Consigne A ->
Réécris les entrées depuis la ligne contenant "You are a GUI" jusqu'à la dernière ligne incluse, en remplaçant "click action" par "mouse action" sans rien modifier d'autre.

Texte du document ->
Article rédigé par Fabien Magnenou
France Télévisions
Publié Mis à jour
Temps de lecture : 8min
Lucien Laurent, premier buteur de l'histoire de la Coupe du monde, prend la pose à son domicile de Besançon (Doubs), le 22 mai 2002. (CYRIL VILLEMAIN / AFP)

Le 13 juillet 1930, le natif de Saint-Maur-des-Fossés (Val-de-Marne) ouvre la marque face au Mexique à Montevideo. A l'occasion du quart de finale entre les Bleus et les Uruguayens, vendredi, franceinfo revient sur ce jour historique.

Chapeau "Lulu". La France a disputé la première Coupe du monde de 1930 à Montevideo (Uruguay) et a même inscrit le premier but de l'histoire de la compétition face au Mexique, grâce à un tir de l'attaquant Lucien Laurent. Cet exploit est pourtant resté dans l'oubli pendant des dizaines d'années avant d'intégrer les annales du football. A l'occasion du quart de finale entre la France et l'Uruguay, franceinfo revient sur ce jour qui a marqué le foot français – et mondial.

Cette année-là, la France hésite d'abord à disputer le tournoi. Le voyage est long et le bureau fédéral est convaincu que les Bleus vont se faire laminer. Mais le président de la fédération française finit par les convaincre et à composer une équipe. A cette époque, un bon footballeur doit avoir le pied marin. Le 20 juin 1930, à Villefranche-sur-Mer (Alpes-Maritimes), la délégation tricolore embarque avec les Roumains à bord du bateau italien Conte-Verde, "plus rapide que les transatlantiques battant pavillon français", précise alors Le Miroir des Sports.

Enregistrements du jeu de données
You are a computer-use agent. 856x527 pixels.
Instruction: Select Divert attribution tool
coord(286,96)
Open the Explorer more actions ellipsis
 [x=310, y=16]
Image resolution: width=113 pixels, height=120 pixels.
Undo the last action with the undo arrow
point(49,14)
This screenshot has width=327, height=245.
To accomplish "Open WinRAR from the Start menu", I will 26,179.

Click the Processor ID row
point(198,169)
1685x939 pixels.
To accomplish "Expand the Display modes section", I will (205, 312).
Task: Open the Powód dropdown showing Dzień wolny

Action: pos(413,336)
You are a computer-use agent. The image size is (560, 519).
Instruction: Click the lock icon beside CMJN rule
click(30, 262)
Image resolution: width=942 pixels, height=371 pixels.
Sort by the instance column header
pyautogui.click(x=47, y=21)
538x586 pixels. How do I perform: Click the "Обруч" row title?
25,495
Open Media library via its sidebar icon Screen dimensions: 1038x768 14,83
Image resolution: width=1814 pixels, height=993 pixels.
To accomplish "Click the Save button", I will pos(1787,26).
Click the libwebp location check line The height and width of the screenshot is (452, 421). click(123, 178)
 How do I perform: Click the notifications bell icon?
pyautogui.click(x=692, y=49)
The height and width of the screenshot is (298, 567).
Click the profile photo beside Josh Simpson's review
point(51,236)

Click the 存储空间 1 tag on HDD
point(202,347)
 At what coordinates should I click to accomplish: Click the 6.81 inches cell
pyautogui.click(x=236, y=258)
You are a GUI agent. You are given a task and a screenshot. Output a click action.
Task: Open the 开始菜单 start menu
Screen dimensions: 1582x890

Consigne B ->
Recopie intégralement l'article sur Lucien Laurent, sans y apporter la moindre modification.

Réponse A ->
You are a GUI agent. You are given a task and a screenshot. Output a mouse action.
Task: Open the 开始菜单 start menu
Screen dimensions: 1582x890

Réponse B ->
Article rédigé par Fabien Magnenou
France Télévisions
Publié Mis à jour
Temps de lecture : 8min
Lucien Laurent, premier buteur de l'histoire de la Coupe du monde, prend la pose à son domicile de Besançon (Doubs), le 22 mai 2002. (CYRIL VILLEMAIN / AFP)

Le 13 juillet 1930, le natif de Saint-Maur-des-Fossés (Val-de-Marne) ouvre la marque face au Mexique à Montevideo. A l'occasion du quart de finale entre les Bleus et les Uruguayens, vendredi, franceinfo revient sur ce jour historique.

Chapeau "Lulu". La France a disputé la première Coupe du monde de 1930 à Montevideo (Uruguay) et a même inscrit le premier but de l'histoire de la compétition face au Mexique, grâce à un tir de l'attaquant Lucien Laurent. Cet exploit est pourtant resté dans l'oubli pendant des dizaines d'années avant d'intégrer les annales du football. A l'occasion du quart de finale entre la France et l'Uruguay, franceinfo revient sur ce jour qui a marqué le foot français – et mondial.

Cette année-là, la France hésite d'abord à disputer le tournoi. Le voyage est long et le bureau fédéral est convaincu que les Bleus vont se faire laminer. Mais le président de la fédération française finit par les convaincre et à composer une équipe. A cette époque, un bon footballeur doit avoir le pied marin. Le 20 juin 1930, à Villefranche-sur-Mer (Alpes-Maritimes), la délégation tricolore embarque avec les Roumains à bord du bateau italien Conte-Verde, "plus rapide que les transatlantiques battant pavillon français", précise alors Le Miroir des Sports.